Beneath the surface, fourth quarter results were not quite as compelling as the headlines, with Q4 segment profit down at both Olive Garden and Longhorn Steakhouse. With the guidance in H1’23 lowered, the stock, after initially rising from $115 to $122, sold off and closed at around $115. It rallied the next day to $127, within a strong  daily stock market, and analysts remembering that Darden is THE class act within full service casual dining.

We have long felt that Darden’s quarterly conference calls should be required reading for restaurant operators as well as investors, because management’s candor, as well as long term operating performance, has been “best of breed”. Though long time CEO, Gene Lee, is retired, Rick Cardenas (President) and Raj Vennam (CFO), can be expected to  maintain that standard. Within that context, the most salient points as we see them, are as follows:

The general menu pricing strategy is to increase prices slower than inflation. Though sales have softened a touch in June, they are still in the 4-6% guidance range and stronger than industry peers. Operating costs were inflated by 7.5% in Q4, partially offset by pricing of 6% for the quarter and 3% for the year. Food and beverage expense was 300 bp higher in Q4, with food up 12%. Restaurant labor was down 40 bp, driven by operational simplification. Labor inflation was 7% YTY, primarily driven by hourly wages up 9%. Marketing spend was 230 bp lower. G&A expense was 140 bp lower. Restaurant level EBITDA was 19.9%, 40 bp above pre-Covid level. Corporate EBITDA margin was an impressive 16.6%, 170 bp better than pre-COVID. Staffing levels essentially are back at pre-COVID levels.  Hourly wage inflation is currently about 8%, total labor (including store management) up about 6%, embedded in guidance.

◆ **Stored data**:
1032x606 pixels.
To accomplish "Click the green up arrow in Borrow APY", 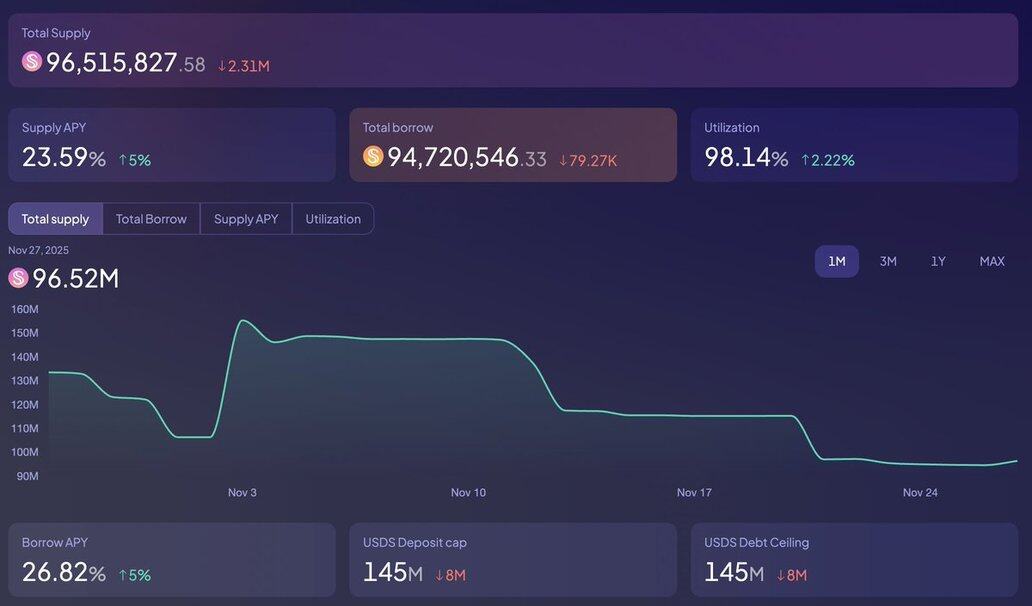I will 123,575.
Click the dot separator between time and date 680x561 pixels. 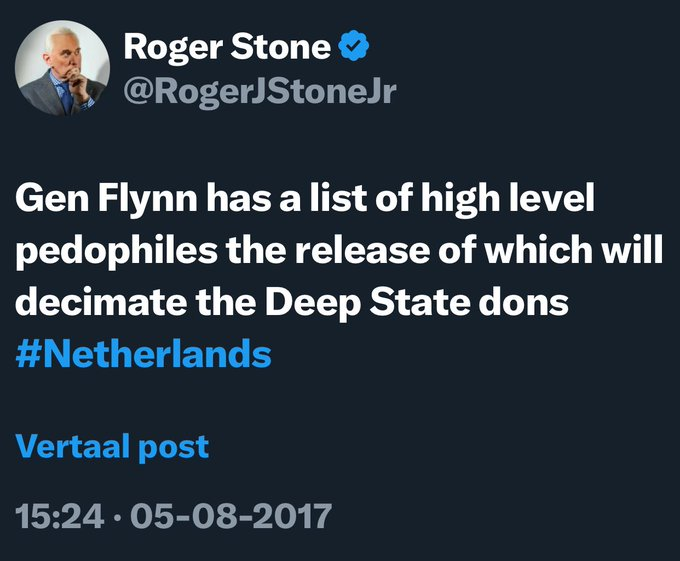[117, 517]
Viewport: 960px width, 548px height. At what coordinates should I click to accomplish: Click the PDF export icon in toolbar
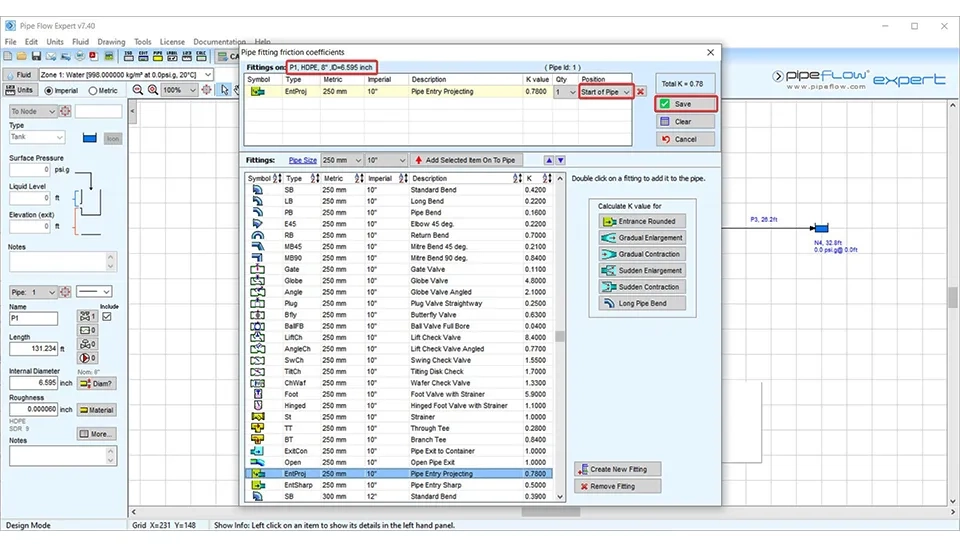pyautogui.click(x=92, y=57)
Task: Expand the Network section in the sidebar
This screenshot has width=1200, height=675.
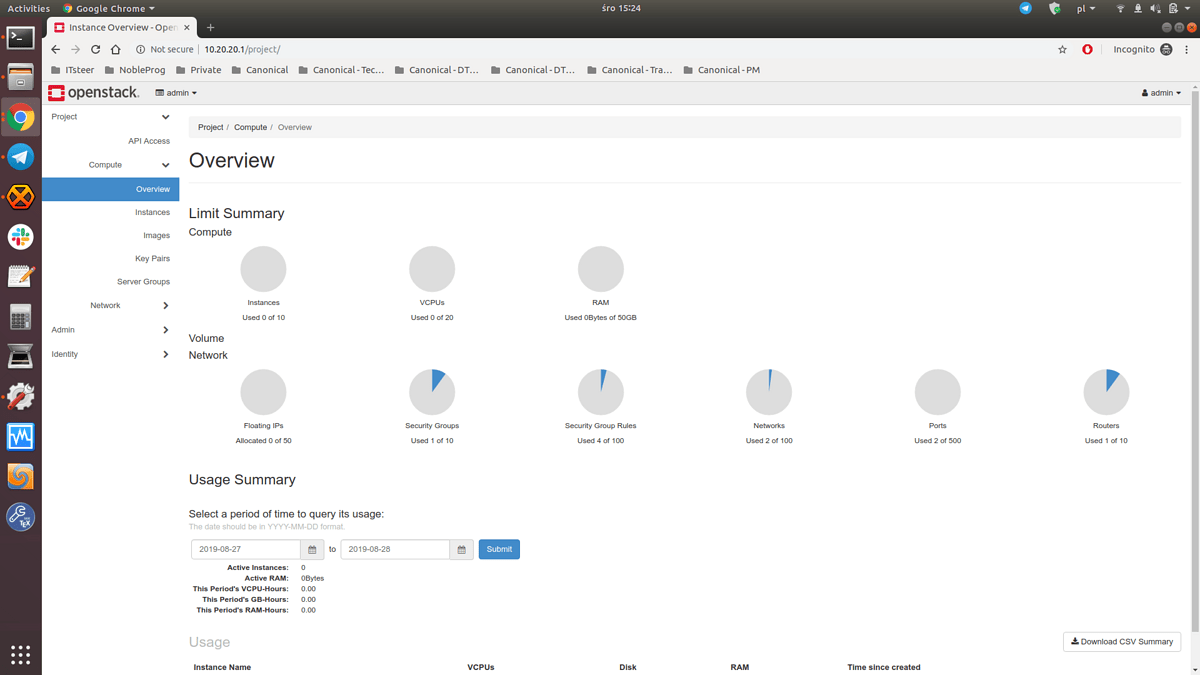Action: tap(110, 305)
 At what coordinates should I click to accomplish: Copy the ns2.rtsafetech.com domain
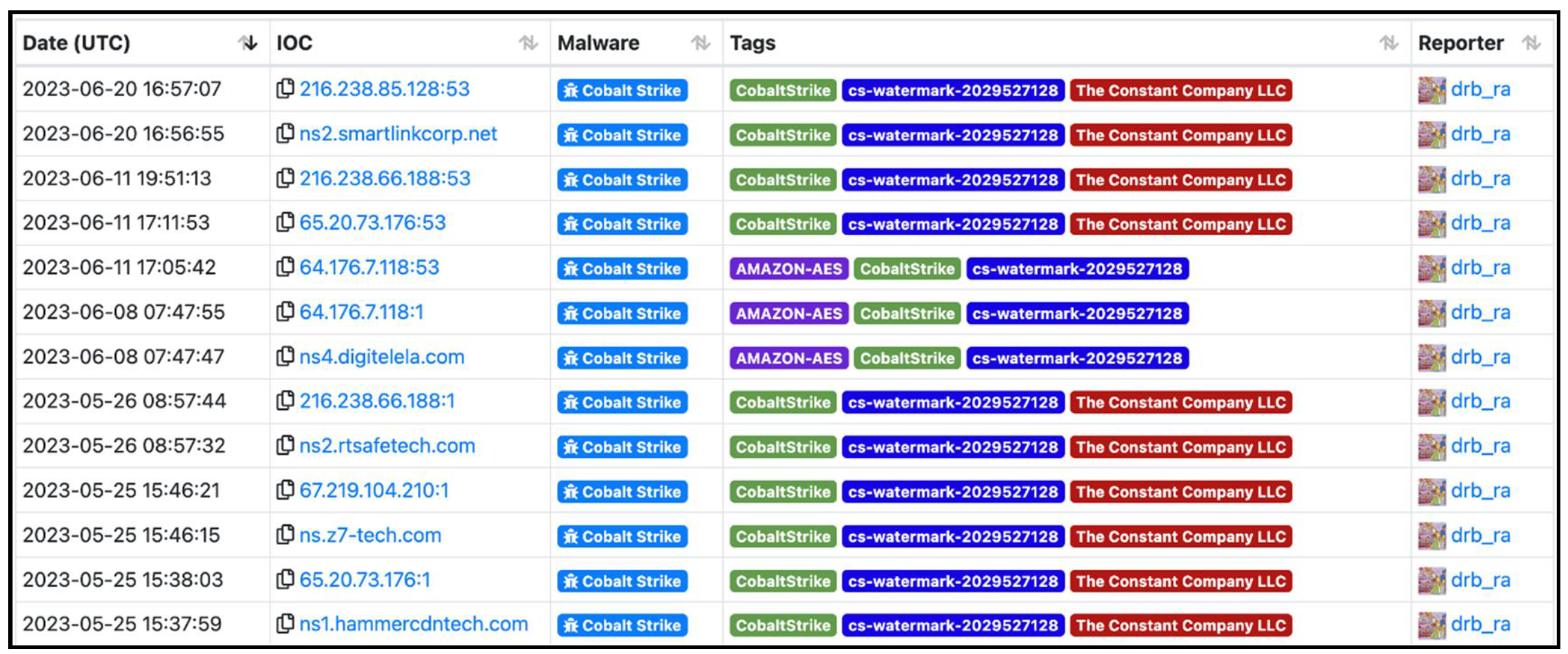tap(285, 446)
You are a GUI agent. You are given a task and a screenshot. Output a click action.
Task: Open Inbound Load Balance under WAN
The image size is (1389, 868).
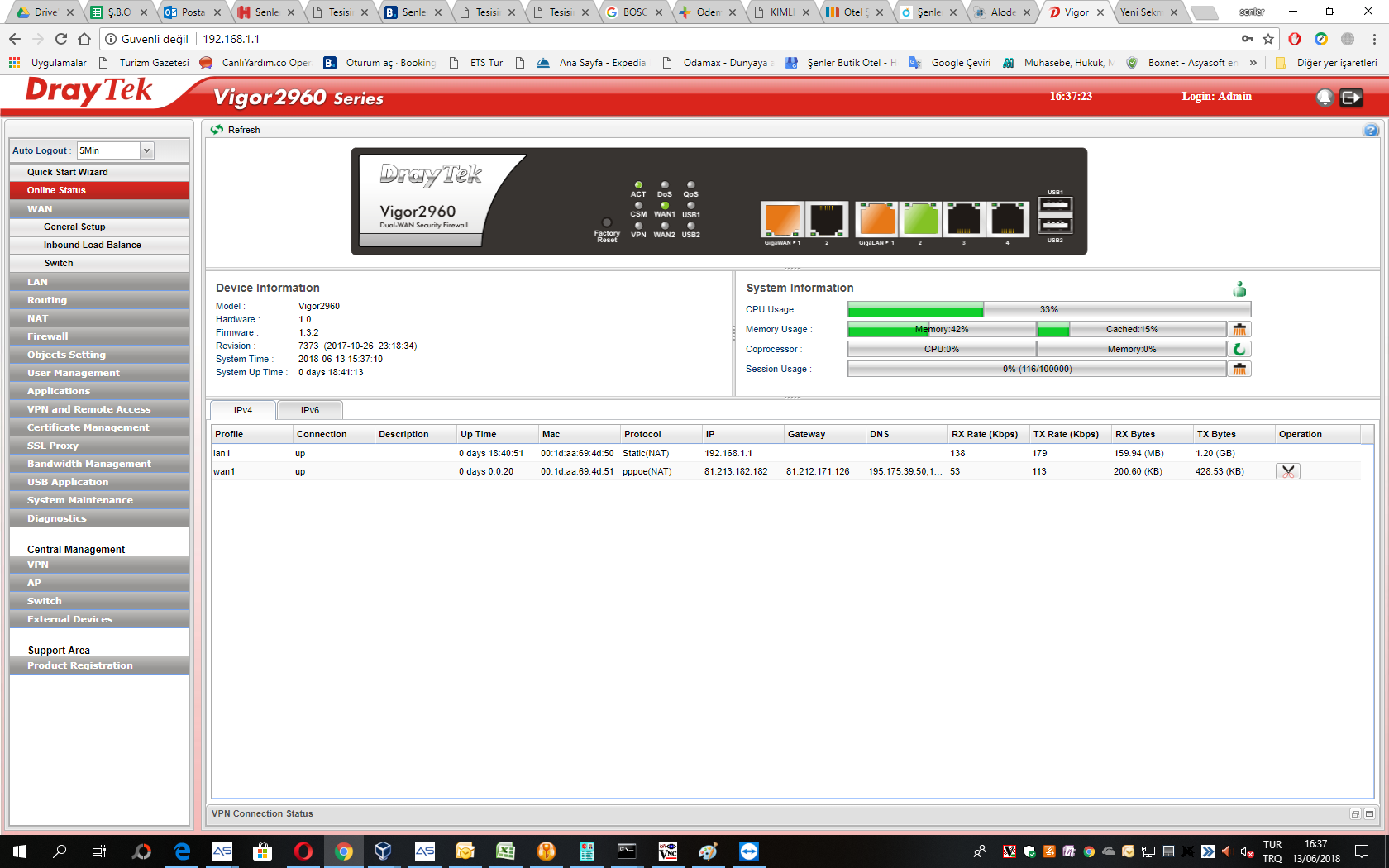92,245
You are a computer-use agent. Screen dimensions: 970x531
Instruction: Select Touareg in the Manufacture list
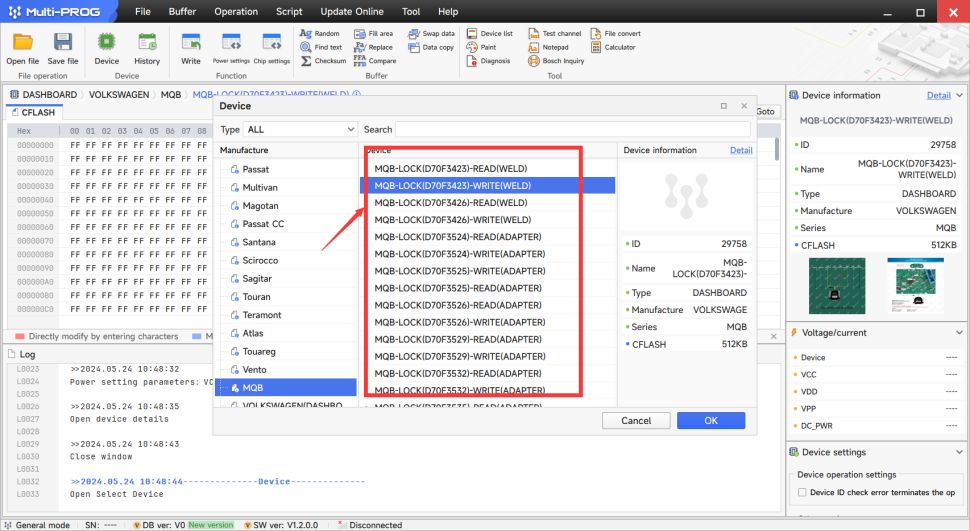tap(260, 351)
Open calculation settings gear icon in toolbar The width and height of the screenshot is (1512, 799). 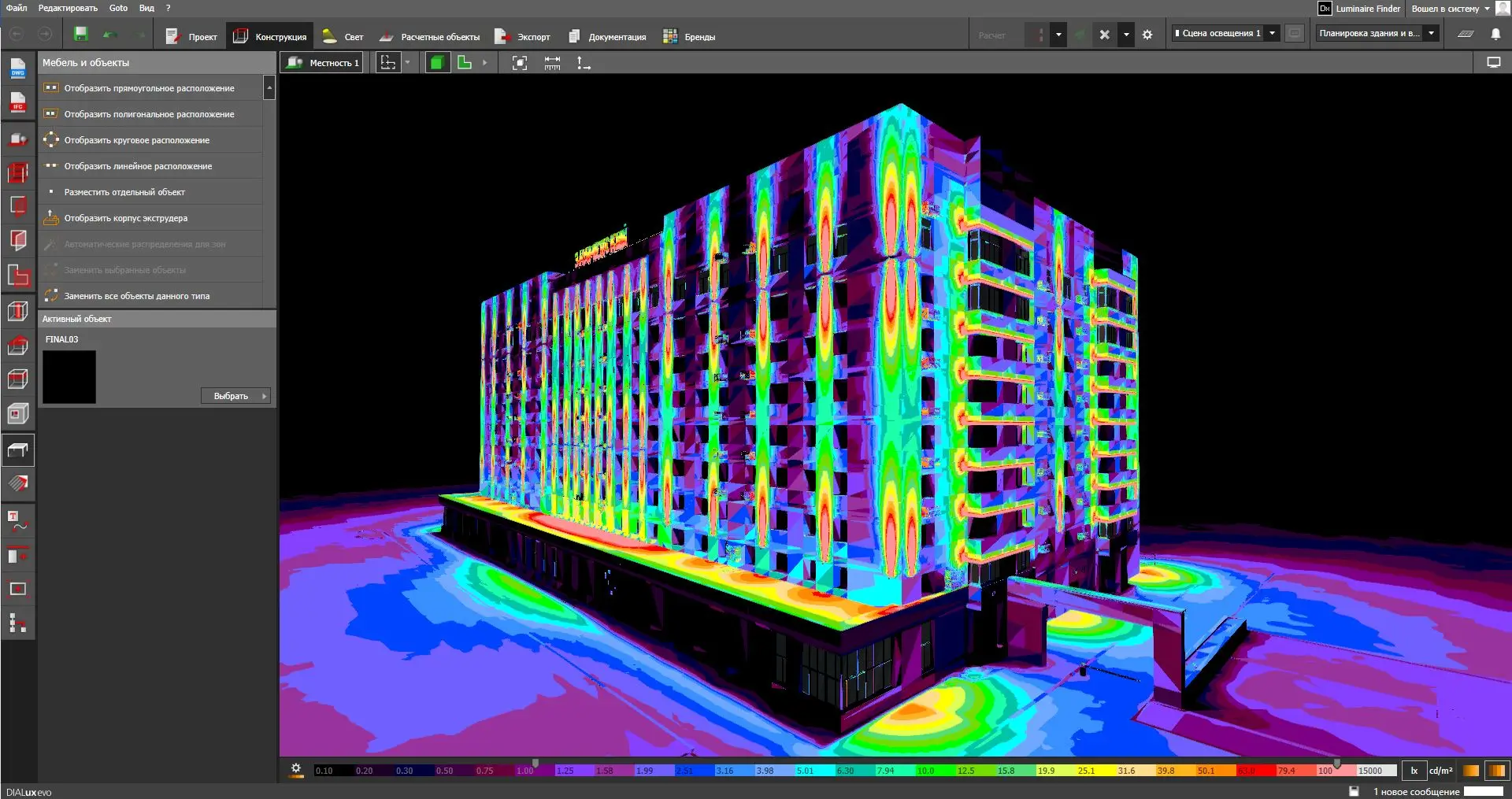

◆ **Work task 1**: In the passage on Darden's results, why do the writers believe Darden's quarterly conference calls should be required reading for restaurant operators and investors? Answer in one to three sentences.
◆ **Work task 2**: Please duplicate the part of the passage on Darden's results that opens with the words containing "Beneath the surface, fourth" and closes with "service casual dining.".
The items play no part in this exercise.

◆ **Answer section 1**: The writers believe the calls should be required reading because management's candor, as well as its long-term operating performance, has been "best of breed."

◆ **Answer section 2**:
Beneath the surface, fourth quarter results were not quite as compelling as the headlines, with Q4 segment profit down at both Olive Garden and Longhorn Steakhouse. With the guidance in H1’23 lowered, the stock, after initially rising from $115 to $122, sold off and closed at around $115. It rallied the next day to $127, within a strong  daily stock market, and analysts remembering that Darden is THE class act within full service casual dining.